AI-Writing-Assistant
DeepWrite AI is an AI writing assistant tool created with the help of ChatGPT3. It is designed to generate perfect blog posts with utmost clarity. The tool is currently at version 1.0 with plans for further improvements. It is an open-source project, welcoming contributions. An extension has been developed for using the tool directly in Notepad, currently supported only on Calmly Writer. The tool requires installation and setup, utilizing technologies like React, Next, TailwindCSS, Node, and Express. For support, users can message the creator on Instagram. The creator, Sabir Khan, is an undergraduate student of Computer Science from Mumbai, known for frequently creating innovative projects.
AI-Assistant-ChatGPT
AI Assistant ChatGPT is a web client tool that allows users to create or chat using ChatGPT or Claude. It enables generating long texts and conversations with efficient control over quality and content direction. The tool supports customization of reverse proxy address, conversation management, content editing, markdown document export, JSON backup, context customization, session-topic management, role customization, dynamic content navigation, and more. Users can access the tool directly at https://eaias.com or deploy it independently. It offers features for dialogue management, assistant configuration, session configuration, and more. The tool lacks data cloud storage and synchronization but provides guidelines for independent deployment. It is a frontend project that can be deployed using Cloudflare Pages and customized with backend modifications. The project is open-source under the MIT license.
MarkFlowy
MarkFlowy is a lightweight and feature-rich Markdown editor with built-in AI capabilities.
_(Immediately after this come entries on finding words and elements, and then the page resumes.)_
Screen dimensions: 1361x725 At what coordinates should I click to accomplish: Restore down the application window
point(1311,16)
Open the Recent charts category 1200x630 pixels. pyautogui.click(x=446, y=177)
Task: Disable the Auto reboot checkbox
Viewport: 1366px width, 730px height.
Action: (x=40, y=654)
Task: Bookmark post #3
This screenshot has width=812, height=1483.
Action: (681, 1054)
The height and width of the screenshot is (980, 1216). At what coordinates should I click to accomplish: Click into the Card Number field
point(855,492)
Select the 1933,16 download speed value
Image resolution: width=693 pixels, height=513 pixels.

It supports one-click export of conversations, translation of articles, and obtaining article abstracts. Users can leverage large AI models like DeepSeek and Chatgpt as intelligent assistants. The editor provides high availability with multiple editing modes and custom themes. Available for Linux, macOS, and Windows, MarkFlowy aims to offer an efficient, beautiful, and data-safe Markdown editing experience for users.